## [DATASET RECORDS]
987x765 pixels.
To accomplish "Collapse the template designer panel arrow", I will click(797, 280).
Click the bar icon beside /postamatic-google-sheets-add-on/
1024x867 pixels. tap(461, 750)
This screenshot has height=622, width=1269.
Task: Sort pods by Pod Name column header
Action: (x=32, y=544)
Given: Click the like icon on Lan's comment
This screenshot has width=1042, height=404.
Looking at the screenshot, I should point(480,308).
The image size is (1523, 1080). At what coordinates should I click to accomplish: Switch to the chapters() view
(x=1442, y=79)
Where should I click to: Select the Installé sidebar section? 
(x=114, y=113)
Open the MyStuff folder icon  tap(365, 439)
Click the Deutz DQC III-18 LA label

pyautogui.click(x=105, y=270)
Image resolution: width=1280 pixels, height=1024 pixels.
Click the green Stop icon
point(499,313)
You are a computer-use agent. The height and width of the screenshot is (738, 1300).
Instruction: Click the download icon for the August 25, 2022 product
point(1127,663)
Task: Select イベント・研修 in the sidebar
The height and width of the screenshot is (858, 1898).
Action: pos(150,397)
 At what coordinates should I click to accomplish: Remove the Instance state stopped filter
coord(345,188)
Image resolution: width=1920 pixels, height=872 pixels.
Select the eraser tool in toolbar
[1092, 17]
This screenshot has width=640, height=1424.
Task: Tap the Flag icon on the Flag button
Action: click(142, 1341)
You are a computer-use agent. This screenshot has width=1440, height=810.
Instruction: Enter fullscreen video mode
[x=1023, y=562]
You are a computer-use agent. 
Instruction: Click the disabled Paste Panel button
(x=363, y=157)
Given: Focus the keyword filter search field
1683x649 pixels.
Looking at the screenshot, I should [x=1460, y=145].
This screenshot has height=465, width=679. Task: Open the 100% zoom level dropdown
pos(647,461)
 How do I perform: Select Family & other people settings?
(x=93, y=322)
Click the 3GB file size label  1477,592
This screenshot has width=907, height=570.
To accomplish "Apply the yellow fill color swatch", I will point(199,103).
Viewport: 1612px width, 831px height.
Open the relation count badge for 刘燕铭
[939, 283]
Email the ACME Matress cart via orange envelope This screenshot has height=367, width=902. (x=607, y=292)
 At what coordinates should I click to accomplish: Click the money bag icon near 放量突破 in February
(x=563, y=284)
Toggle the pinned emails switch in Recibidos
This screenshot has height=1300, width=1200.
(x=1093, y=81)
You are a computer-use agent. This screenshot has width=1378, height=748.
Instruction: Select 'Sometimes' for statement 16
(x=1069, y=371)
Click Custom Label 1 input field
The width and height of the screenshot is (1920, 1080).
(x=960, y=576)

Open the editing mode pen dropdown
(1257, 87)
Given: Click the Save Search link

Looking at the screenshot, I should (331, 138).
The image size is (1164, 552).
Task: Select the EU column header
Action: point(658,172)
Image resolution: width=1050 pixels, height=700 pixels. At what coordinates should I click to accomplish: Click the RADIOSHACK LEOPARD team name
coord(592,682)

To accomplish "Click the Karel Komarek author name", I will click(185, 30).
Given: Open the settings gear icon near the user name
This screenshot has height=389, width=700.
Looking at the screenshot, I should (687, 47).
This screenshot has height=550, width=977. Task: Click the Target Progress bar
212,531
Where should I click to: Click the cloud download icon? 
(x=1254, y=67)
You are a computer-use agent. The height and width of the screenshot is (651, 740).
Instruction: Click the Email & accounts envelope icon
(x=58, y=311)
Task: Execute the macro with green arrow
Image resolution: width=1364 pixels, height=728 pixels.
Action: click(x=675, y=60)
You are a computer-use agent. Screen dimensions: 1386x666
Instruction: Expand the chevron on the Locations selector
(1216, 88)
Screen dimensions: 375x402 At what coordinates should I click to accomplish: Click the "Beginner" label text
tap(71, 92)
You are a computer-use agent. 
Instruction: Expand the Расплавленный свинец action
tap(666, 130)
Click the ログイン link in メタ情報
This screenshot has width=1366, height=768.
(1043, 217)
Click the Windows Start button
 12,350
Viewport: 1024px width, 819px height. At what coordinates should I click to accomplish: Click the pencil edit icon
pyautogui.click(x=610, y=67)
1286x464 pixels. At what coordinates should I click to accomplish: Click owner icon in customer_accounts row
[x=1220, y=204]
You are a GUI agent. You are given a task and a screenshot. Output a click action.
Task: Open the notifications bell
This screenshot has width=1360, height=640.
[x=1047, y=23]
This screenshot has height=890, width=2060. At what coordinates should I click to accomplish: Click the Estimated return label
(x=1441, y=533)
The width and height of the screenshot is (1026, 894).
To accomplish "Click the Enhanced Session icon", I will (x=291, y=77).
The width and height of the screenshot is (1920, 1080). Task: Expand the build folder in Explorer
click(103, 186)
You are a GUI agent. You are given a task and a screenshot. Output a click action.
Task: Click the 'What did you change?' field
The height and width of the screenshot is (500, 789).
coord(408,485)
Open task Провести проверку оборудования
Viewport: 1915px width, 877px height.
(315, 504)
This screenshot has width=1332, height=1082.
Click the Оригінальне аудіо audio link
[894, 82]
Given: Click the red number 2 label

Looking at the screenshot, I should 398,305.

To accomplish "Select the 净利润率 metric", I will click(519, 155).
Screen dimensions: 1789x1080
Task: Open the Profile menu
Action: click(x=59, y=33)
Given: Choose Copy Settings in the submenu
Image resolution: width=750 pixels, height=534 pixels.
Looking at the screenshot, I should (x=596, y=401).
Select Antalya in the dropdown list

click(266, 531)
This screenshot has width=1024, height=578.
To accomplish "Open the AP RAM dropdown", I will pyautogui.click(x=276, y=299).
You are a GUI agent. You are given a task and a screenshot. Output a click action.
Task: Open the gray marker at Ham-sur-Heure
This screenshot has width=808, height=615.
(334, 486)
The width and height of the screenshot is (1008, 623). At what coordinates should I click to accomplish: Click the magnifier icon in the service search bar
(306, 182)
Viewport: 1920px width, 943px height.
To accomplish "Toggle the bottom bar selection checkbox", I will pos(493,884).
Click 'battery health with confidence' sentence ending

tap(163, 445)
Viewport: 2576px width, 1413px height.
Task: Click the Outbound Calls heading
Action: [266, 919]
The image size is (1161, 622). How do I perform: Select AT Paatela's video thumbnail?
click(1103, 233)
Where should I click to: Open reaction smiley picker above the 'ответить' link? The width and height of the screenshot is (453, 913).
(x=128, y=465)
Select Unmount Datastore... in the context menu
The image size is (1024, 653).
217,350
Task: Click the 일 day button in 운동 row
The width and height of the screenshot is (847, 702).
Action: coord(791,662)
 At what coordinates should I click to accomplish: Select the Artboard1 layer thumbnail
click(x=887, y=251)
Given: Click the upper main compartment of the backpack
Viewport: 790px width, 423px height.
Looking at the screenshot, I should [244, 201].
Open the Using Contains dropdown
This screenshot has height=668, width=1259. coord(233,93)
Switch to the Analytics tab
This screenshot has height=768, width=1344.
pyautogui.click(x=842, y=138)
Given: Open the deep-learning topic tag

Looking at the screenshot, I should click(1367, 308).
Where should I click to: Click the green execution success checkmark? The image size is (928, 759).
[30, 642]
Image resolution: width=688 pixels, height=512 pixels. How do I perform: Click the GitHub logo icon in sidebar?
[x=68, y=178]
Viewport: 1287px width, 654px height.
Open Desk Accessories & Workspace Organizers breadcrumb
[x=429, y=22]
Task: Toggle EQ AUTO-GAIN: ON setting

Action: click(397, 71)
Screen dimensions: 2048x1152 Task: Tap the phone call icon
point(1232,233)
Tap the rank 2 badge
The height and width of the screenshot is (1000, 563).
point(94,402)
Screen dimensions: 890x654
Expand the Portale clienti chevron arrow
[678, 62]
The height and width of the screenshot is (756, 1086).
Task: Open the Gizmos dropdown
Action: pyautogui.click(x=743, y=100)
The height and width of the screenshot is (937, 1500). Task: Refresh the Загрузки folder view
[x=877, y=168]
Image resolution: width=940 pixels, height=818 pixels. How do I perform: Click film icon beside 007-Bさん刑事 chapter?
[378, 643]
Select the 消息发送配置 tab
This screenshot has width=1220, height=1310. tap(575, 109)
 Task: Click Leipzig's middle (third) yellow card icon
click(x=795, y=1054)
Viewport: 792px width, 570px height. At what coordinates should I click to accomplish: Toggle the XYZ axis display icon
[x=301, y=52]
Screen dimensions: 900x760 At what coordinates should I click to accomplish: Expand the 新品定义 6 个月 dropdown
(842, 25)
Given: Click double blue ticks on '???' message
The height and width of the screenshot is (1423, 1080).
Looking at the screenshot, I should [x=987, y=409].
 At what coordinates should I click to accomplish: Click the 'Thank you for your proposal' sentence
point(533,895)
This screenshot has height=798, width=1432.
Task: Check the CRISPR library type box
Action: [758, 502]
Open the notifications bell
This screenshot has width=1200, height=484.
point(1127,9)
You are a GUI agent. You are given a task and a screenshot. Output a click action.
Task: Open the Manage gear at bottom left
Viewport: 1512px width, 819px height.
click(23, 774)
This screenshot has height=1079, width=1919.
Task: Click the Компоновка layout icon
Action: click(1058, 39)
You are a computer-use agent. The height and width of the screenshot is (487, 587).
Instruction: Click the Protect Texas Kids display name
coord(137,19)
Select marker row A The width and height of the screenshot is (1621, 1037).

## [EXERCISE]
How many of the lines in the listing above carry the word "gear"? Respond with that number alone.

## [ANSWER TO THE EXERCISE]
2